The City of Racine moved one step closer to putting an advisory vote to legalize marijuana on the Nov. 6 general election ballot. The city’s Public Works and Services Committee Tuesday passed along its recommendation to split the complex issue into three parts.
The recommendation is set to go before the City Council on Monday. That meeting will start at 7 p.m. in Room 205 of City Hall, 730 Washington Ave.
Ald. John Tate II brought the proposal to the committee suggesting an advisory vote could help measure support for the legalization of marijuana across the state. Reducing jail sentences for non-violent offenders, he suggested could be achieved through legalization.
Tate initially took his referendum idea to the city’s Financial Services and Personnel Committee, but he did not receive a response in time to get the question on that committee’s agenda for its July 23 meeting.
To appear on the Nov. 6 general election ballot, the proposal and language need to be approved 70 days in advance: Aug. 28.

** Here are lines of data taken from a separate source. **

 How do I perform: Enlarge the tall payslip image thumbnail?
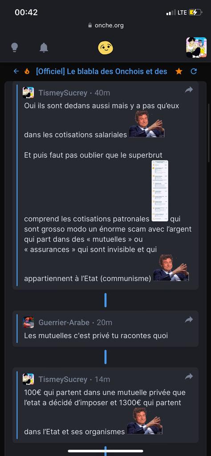(x=160, y=191)
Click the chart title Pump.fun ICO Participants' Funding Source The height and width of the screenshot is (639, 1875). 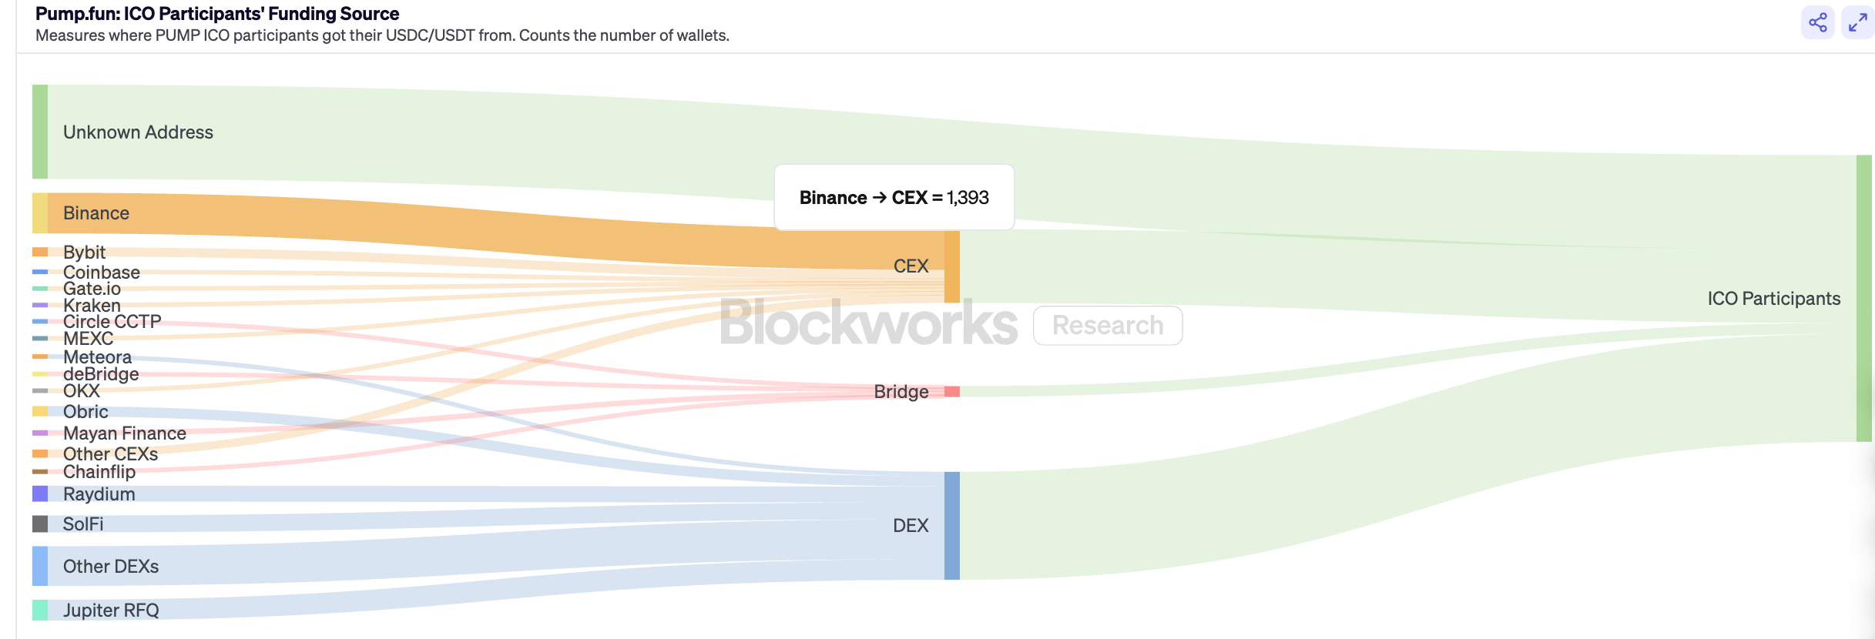click(x=217, y=14)
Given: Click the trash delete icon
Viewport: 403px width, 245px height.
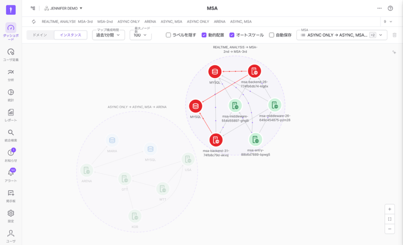Looking at the screenshot, I should 395,35.
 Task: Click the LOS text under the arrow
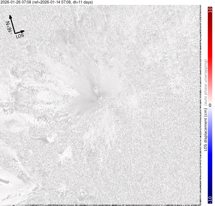tap(20, 36)
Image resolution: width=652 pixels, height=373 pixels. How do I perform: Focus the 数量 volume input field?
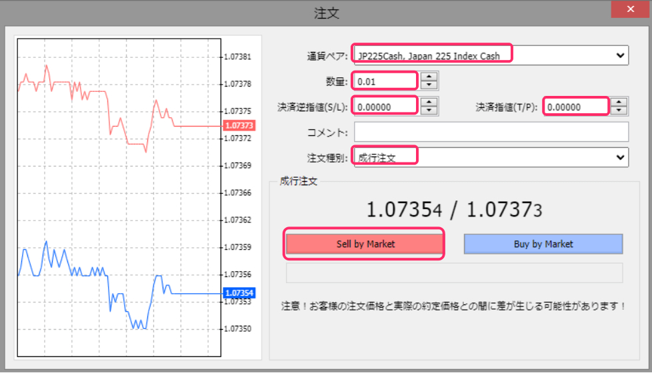click(x=385, y=81)
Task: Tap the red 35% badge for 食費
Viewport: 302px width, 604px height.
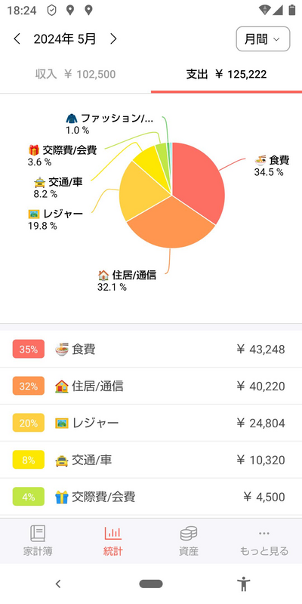Action: [29, 349]
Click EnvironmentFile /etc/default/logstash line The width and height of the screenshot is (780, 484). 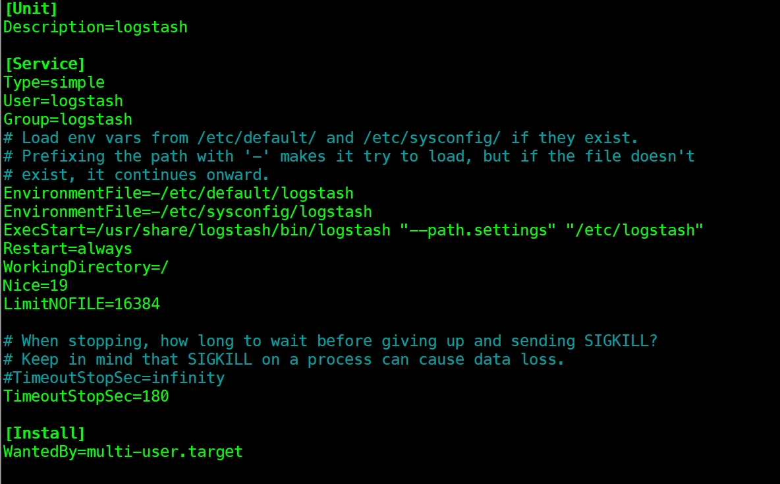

As the proposal would help fund infrastructure, he instead took the proposal to the Public Works Committee. The Public Works Committee chose to split the question into three aspects:
- Cannabis legalization for medicinal uses
- Cannabis legalization for recreational use, taxed and regulated similarly to alcohol
- Proceeds from taxes on cannabis to be used for public education, healthcare and infrastructure
“As the representative of the Third District and a member of the Racine Common Council, I am honored to introduce this referendum, which is an important step towards ending the crisis levels of incarceration seen in our state and across the country for non-violent drug offenses,” said Alderman Tate II, Chair of the Public Works and Services Committee in an earlier press release.
The City of Racine decriminalized marijuana possession of 25 grams or less in 1990 by making it a municipal ordinance violation as long as the package was for personal use. The fine is $200.
Racine Police Chief Art Howell wants to see law enforcement have a strong voice in the conversation.
“Any effort to legalize marijuana must be vigorously vetted from many perspectives (most notable, from a public safety perspective),” he said.
Racine County residents may also weigh-in
The exact language has not been decided but it is expected to be released over the next few weeks. One would ask residents whether cannabis should be legal to use by adults. The other would ask whether it should be legal for medical use, Maldonado said.
Once the final language has been drafted, the Racine County Health and Human Development Committee would make a recommendation to the Racine County Board of Supervisors. Maldonado said he anticipates support from the Racine County Board on letting residents voice their opinion on the issue.
“We think it’s in good shape,” he said. “We’ve talked to some supervisors. And we believe that if we bring enough people to speak on it we’ll be able to get it on the ballot. Most people we’ve talked to already have an indifference about it. They are not for or against it, but they wouldn’t stop it (the referenda) is the way they phrased it.”
All three referenda would be advisory and non-binding, which means the city and county would not enact their own ordinances but would act as a signal to the state to take up the issue.
“Our goal is legalization,” Maldonado said. “We want to send a loud message to the State of Wisconsin on this.”
Nine states (and Washington, D.C.) have legalized marijuana for recreational use and 30 states have legalized it for medical use. Wisconsin is among 20 states where smoking marijuana for any purpose is illegal.